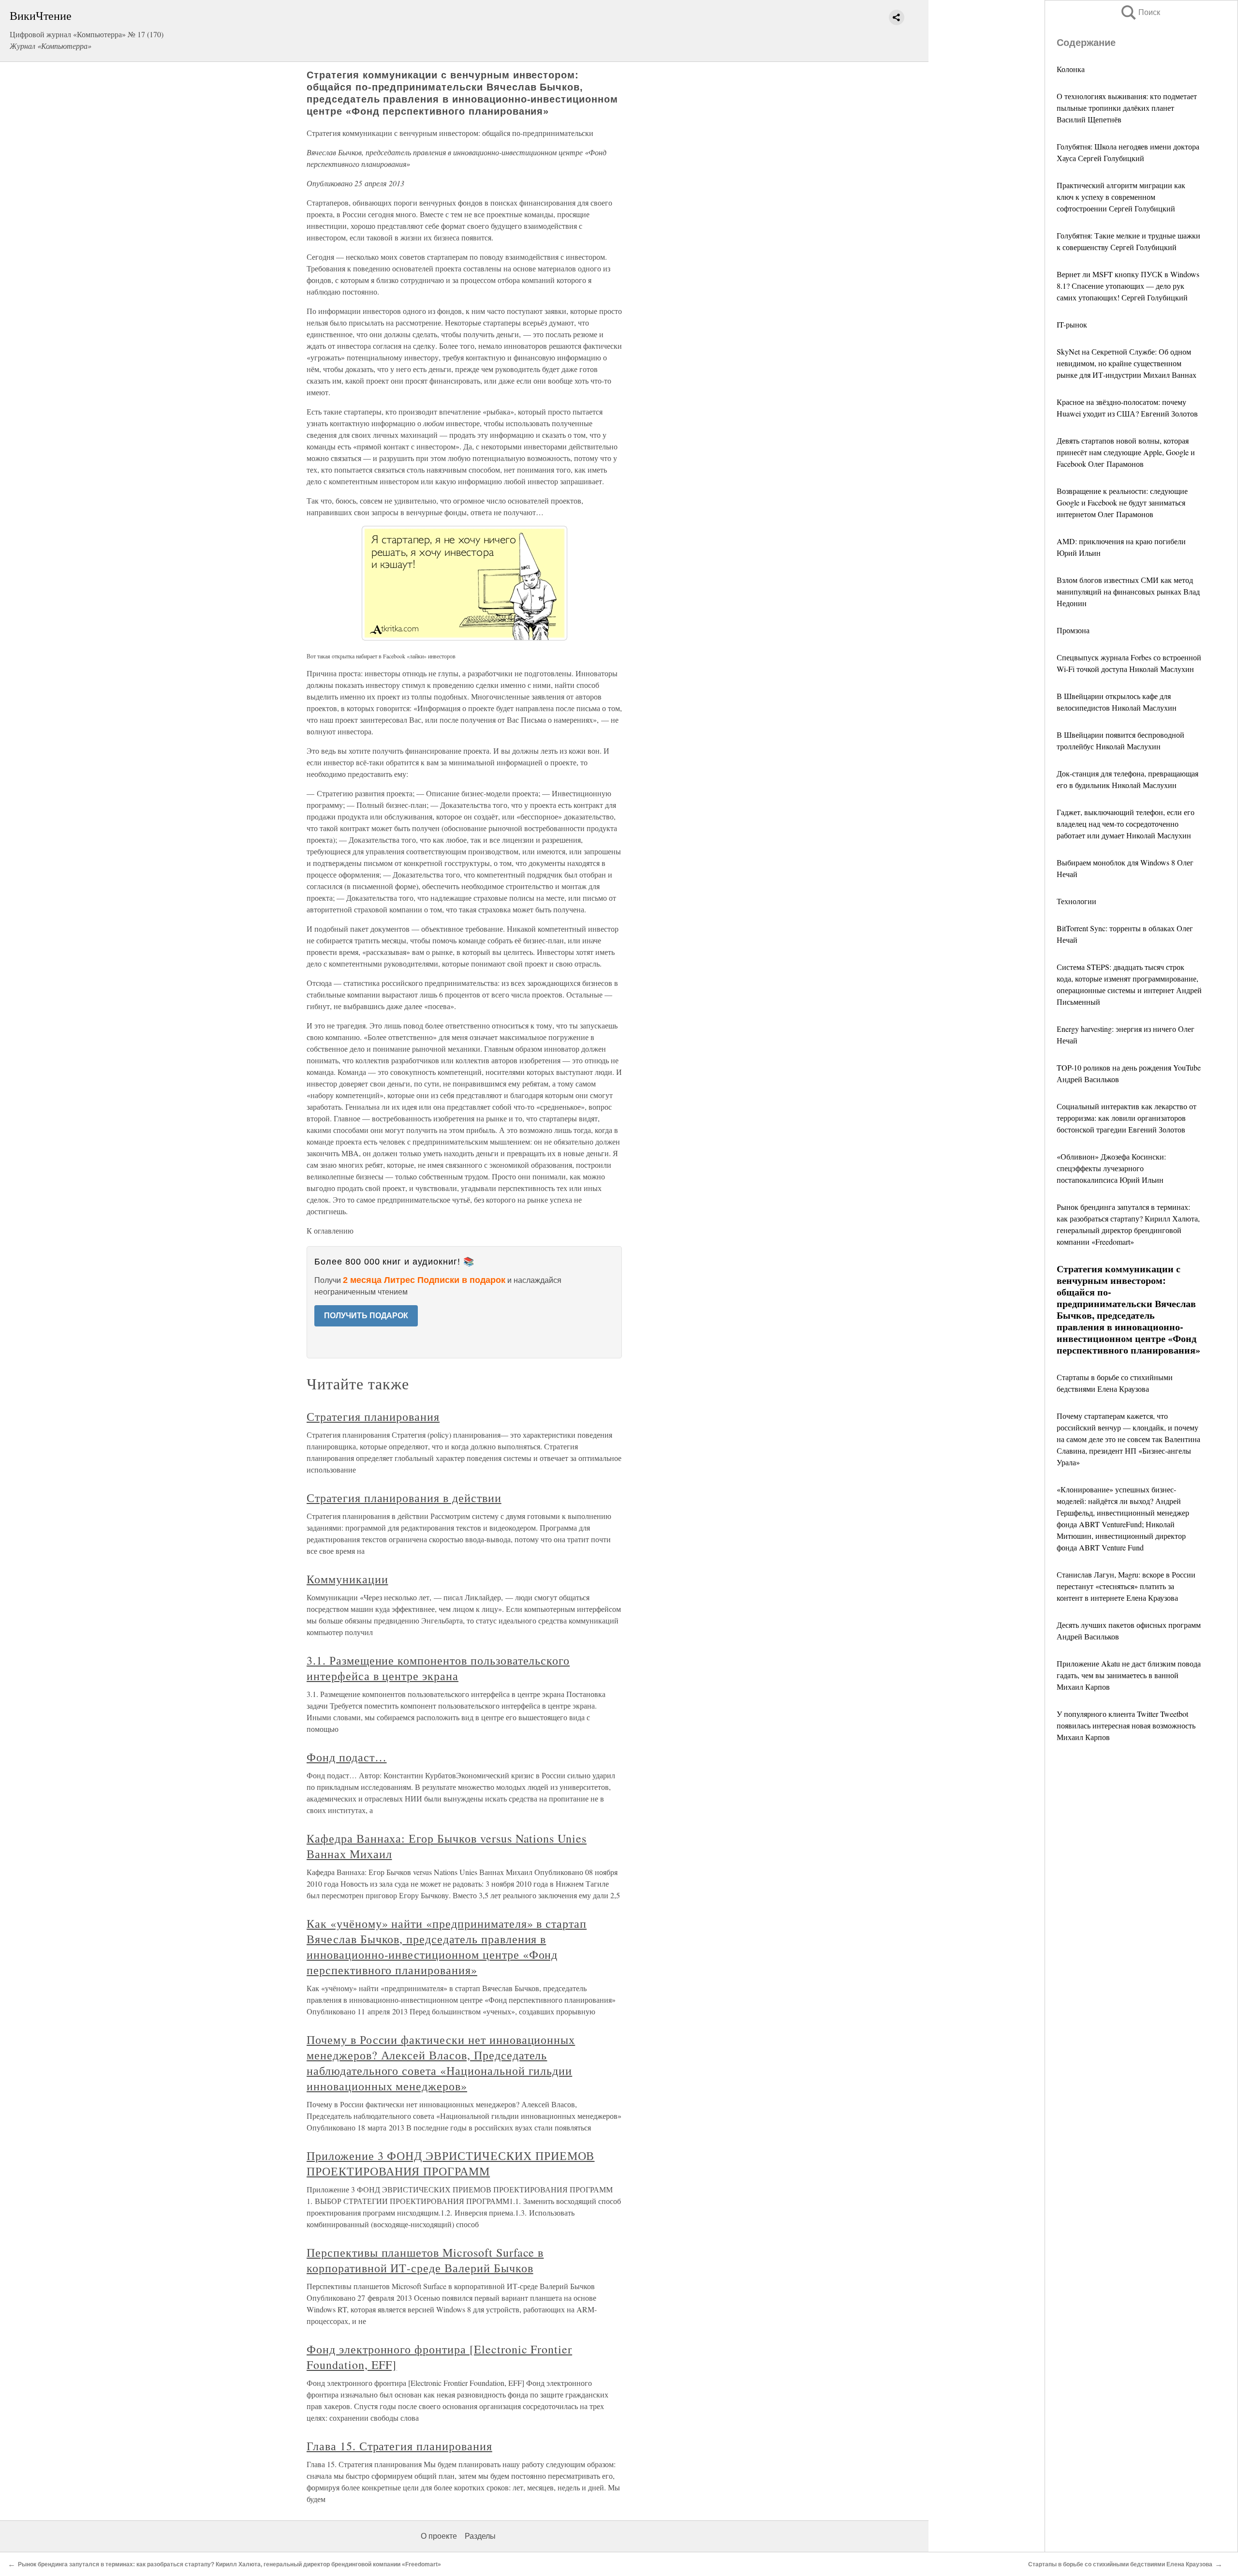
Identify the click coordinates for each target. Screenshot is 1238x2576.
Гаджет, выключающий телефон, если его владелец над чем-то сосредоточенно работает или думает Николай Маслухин (1125, 823)
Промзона (1073, 630)
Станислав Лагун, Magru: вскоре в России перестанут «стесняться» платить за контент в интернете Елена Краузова (1126, 1586)
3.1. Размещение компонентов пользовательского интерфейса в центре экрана (438, 1668)
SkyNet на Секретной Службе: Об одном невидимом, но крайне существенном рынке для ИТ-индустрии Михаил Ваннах (1126, 363)
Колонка (1071, 69)
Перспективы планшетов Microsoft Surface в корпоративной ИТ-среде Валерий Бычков (425, 2260)
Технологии (1076, 901)
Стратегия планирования (373, 1416)
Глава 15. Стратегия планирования (399, 2446)
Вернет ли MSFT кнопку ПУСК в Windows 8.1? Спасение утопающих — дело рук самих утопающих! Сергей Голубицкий (1128, 285)
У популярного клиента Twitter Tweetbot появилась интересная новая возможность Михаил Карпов (1126, 1725)
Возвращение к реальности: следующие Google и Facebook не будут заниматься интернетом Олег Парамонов (1122, 502)
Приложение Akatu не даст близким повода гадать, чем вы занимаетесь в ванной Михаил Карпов (1129, 1675)
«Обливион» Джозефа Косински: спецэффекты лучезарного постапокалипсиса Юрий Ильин (1111, 1168)
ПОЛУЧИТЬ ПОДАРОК (366, 1315)
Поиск (1139, 12)
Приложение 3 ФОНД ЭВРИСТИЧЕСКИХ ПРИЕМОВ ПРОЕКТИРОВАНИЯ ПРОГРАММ (450, 2163)
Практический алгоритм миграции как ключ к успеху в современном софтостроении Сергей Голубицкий (1121, 196)
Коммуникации (347, 1579)
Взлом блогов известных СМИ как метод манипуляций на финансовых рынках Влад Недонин (1128, 591)
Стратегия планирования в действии (404, 1497)
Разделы (480, 2536)
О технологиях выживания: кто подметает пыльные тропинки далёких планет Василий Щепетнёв (1127, 107)
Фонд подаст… (347, 1757)
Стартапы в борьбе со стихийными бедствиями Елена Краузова (1120, 2564)
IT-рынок (1072, 324)
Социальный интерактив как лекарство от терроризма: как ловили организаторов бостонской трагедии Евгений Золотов (1126, 1117)
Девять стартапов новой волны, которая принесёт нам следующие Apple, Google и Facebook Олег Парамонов (1126, 452)
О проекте (439, 2536)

=-=-=-=-=

(GOAL OF THE EXERCISE): Each line above should be set down exactly as written, with pictures excluded.

(EXERCISE RESULT):
Identify the click coordinates for each target. Screenshot is 1238x2576.
Гаджет, выключающий телефон, если его владелец над чем-то сосредоточенно работает или думает Николай Маслухин (1125, 823)
Промзона (1073, 630)
Станислав Лагун, Magru: вскоре в России перестанут «стесняться» платить за контент в интернете Елена Краузова (1126, 1586)
3.1. Размещение компонентов пользовательского интерфейса в центре экрана (438, 1668)
SkyNet на Секретной Службе: Об одном невидимом, но крайне существенном рынке для ИТ-индустрии Михаил Ваннах (1126, 363)
Колонка (1071, 69)
Перспективы планшетов Microsoft Surface в корпоративной ИТ-среде Валерий Бычков (425, 2260)
Технологии (1076, 901)
Стратегия планирования (373, 1416)
Глава 15. Стратегия планирования (399, 2446)
Вернет ли MSFT кнопку ПУСК в Windows 8.1? Спасение утопающих — дело рук самих утопающих! Сергей Голубицкий (1128, 285)
У популярного клиента Twitter Tweetbot появилась интересная новая возможность Михаил Карпов (1126, 1725)
Возвращение к реальности: следующие Google и Facebook не будут заниматься интернетом Олег Парамонов (1122, 502)
Приложение Akatu не даст близким повода гадать, чем вы занимаетесь в ванной Михаил Карпов (1129, 1675)
«Обливион» Джозефа Косински: спецэффекты лучезарного постапокалипсиса Юрий Ильин (1111, 1168)
ПОЛУЧИТЬ ПОДАРОК (366, 1315)
Поиск (1139, 12)
Приложение 3 ФОНД ЭВРИСТИЧЕСКИХ ПРИЕМОВ ПРОЕКТИРОВАНИЯ ПРОГРАММ (450, 2163)
Практический алгоритм миграции как ключ к успеху в современном софтостроении Сергей Голубицкий (1121, 196)
Коммуникации (347, 1579)
Взлом блогов известных СМИ как метод манипуляций на финансовых рынках Влад Недонин (1128, 591)
Стратегия планирования в действии (404, 1497)
Разделы (480, 2536)
О технологиях выживания: кто подметает пыльные тропинки далёких планет Василий Щепетнёв (1127, 107)
Фонд подаст… (347, 1757)
Стартапы в борьбе со стихийными бедствиями Елена Краузова (1120, 2564)
IT-рынок (1072, 324)
Социальный интерактив как лекарство от терроризма: как ловили организаторов бостонской трагедии Евгений Золотов (1126, 1117)
Девять стартапов новой волны, которая принесёт нам следующие Apple, Google и Facebook Олег Парамонов (1126, 452)
О проекте (439, 2536)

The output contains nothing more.